● JOB:
Copy out, word for word, the lines of the material from the line containing "Click the camera" through the line containing "point(112,85)", both included, and nothing else.

>> start SUPPLIED MATERIAL

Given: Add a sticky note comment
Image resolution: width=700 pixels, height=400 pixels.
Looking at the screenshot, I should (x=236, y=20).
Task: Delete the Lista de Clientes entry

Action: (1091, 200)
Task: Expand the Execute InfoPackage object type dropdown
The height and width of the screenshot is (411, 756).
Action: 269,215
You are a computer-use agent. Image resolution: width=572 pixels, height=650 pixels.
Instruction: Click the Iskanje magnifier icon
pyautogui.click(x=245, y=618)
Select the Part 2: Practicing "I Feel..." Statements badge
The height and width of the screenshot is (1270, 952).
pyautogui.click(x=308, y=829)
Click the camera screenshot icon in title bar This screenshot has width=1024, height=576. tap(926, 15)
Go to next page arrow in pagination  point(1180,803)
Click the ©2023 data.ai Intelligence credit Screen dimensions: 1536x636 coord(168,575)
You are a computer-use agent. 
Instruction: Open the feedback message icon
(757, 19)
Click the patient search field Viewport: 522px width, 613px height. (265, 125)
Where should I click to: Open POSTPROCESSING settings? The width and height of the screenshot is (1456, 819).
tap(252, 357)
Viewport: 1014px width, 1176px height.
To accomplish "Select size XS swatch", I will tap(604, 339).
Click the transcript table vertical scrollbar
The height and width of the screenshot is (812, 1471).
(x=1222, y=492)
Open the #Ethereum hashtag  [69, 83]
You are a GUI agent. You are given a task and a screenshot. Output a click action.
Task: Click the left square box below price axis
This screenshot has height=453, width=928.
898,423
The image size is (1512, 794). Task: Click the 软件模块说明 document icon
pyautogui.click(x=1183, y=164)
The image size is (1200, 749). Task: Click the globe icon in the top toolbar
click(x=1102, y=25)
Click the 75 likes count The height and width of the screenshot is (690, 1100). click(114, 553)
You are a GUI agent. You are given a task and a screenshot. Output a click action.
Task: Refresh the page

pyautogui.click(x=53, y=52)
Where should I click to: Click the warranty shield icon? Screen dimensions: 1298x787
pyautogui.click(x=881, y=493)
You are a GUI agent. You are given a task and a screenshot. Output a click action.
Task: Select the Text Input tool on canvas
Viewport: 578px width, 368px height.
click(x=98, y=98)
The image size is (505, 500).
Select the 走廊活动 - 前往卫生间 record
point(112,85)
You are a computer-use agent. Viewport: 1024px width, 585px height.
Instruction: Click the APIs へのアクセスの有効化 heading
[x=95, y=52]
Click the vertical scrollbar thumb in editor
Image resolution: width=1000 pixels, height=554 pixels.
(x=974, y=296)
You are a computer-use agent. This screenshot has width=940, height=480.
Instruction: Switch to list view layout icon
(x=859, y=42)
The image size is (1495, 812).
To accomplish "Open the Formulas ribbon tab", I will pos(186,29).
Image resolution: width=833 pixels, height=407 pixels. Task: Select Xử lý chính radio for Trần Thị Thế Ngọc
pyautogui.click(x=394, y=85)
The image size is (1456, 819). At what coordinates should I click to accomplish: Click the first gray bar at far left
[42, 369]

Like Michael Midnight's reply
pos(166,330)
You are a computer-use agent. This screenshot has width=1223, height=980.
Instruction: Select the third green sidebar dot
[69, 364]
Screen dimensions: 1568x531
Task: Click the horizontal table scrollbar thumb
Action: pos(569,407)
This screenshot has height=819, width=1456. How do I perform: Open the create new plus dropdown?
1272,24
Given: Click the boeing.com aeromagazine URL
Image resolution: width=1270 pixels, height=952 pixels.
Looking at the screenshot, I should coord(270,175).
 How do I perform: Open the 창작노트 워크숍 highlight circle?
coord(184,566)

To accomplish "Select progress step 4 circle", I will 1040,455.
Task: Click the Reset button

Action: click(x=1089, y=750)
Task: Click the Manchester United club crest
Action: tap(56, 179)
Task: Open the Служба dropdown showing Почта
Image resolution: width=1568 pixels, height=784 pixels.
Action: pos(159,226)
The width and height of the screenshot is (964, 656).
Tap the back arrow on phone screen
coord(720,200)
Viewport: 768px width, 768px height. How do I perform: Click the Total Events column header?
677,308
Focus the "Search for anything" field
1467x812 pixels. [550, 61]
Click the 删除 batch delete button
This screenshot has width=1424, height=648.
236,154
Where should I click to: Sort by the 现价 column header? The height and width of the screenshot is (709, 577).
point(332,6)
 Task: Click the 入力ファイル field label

>> end SUPPLIED MATERIAL

● OUTPUT BELOW:
Click the camera screenshot icon in title bar This screenshot has width=1024, height=576. tap(926, 15)
Go to next page arrow in pagination  point(1180,803)
Click the ©2023 data.ai Intelligence credit Screen dimensions: 1536x636 coord(168,575)
You are a computer-use agent. 
Instruction: Open the feedback message icon
(757, 19)
Click the patient search field Viewport: 522px width, 613px height. (265, 125)
Where should I click to: Open POSTPROCESSING settings? The width and height of the screenshot is (1456, 819).
tap(252, 357)
Viewport: 1014px width, 1176px height.
To accomplish "Select size XS swatch", I will tap(604, 339).
Click the transcript table vertical scrollbar
The height and width of the screenshot is (812, 1471).
(x=1222, y=492)
Open the #Ethereum hashtag  [69, 83]
You are a GUI agent. You are given a task and a screenshot. Output a click action.
Task: Click the left square box below price axis
This screenshot has height=453, width=928.
898,423
The image size is (1512, 794). Task: Click the 软件模块说明 document icon
pyautogui.click(x=1183, y=164)
The image size is (1200, 749). Task: Click the globe icon in the top toolbar
click(x=1102, y=25)
Click the 75 likes count The height and width of the screenshot is (690, 1100). click(114, 553)
You are a GUI agent. You are given a task and a screenshot. Output a click action.
Task: Refresh the page

pyautogui.click(x=53, y=52)
Where should I click to: Click the warranty shield icon? Screen dimensions: 1298x787
pyautogui.click(x=881, y=493)
You are a GUI agent. You are given a task and a screenshot. Output a click action.
Task: Select the Text Input tool on canvas
Viewport: 578px width, 368px height.
click(x=98, y=98)
The image size is (505, 500).
Select the 走廊活动 - 前往卫生间 record
point(112,85)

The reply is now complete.